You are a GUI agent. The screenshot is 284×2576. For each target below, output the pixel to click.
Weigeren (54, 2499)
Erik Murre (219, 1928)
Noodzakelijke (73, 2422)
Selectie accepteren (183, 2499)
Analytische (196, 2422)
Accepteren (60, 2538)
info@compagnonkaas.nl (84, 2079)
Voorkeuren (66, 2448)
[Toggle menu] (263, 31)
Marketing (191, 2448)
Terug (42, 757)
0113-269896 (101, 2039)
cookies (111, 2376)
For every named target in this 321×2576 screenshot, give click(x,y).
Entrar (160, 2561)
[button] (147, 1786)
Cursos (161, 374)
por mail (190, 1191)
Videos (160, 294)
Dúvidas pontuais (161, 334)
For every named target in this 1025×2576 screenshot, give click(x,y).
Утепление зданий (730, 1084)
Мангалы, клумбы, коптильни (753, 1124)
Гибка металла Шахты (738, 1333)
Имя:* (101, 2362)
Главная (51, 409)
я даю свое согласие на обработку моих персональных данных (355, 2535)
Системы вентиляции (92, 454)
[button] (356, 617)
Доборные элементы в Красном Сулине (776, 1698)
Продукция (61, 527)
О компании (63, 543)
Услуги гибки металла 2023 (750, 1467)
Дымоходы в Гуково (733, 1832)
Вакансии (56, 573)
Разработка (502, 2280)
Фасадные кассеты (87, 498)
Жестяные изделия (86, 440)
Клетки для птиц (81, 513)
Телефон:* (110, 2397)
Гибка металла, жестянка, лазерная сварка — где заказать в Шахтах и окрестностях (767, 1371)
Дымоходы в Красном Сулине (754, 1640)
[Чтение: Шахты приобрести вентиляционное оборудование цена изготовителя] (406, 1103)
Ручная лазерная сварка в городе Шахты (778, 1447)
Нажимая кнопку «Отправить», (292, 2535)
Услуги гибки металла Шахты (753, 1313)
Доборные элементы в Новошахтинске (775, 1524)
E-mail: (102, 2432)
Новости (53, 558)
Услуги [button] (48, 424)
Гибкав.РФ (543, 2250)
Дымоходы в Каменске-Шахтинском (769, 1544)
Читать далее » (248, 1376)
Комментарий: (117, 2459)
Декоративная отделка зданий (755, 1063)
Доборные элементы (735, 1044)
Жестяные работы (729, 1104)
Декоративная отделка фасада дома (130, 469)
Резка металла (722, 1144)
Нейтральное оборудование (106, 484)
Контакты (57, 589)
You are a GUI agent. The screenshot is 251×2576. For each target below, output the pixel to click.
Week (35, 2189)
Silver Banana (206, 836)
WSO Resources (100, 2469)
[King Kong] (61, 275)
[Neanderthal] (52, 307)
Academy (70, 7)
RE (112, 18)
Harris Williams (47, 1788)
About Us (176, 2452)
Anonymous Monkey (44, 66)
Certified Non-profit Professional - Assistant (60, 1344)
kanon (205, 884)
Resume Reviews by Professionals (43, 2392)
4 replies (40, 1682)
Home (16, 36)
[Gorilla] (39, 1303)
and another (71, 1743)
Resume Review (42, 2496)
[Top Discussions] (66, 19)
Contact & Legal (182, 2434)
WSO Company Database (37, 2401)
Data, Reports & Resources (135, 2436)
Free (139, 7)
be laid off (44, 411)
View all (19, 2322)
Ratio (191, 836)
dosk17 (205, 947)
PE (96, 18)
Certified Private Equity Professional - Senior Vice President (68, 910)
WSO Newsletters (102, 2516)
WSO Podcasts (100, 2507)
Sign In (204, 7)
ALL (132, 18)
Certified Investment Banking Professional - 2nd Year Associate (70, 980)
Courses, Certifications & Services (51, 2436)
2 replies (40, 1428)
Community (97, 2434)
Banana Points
+ + +
Run a filter over the data above and keep each line that contains the word "элементы".

Доборные элементы в Красном Сулине (776, 1698)
Доборные элементы в Новошахтинске (775, 1524)
Доборные элементы (735, 1044)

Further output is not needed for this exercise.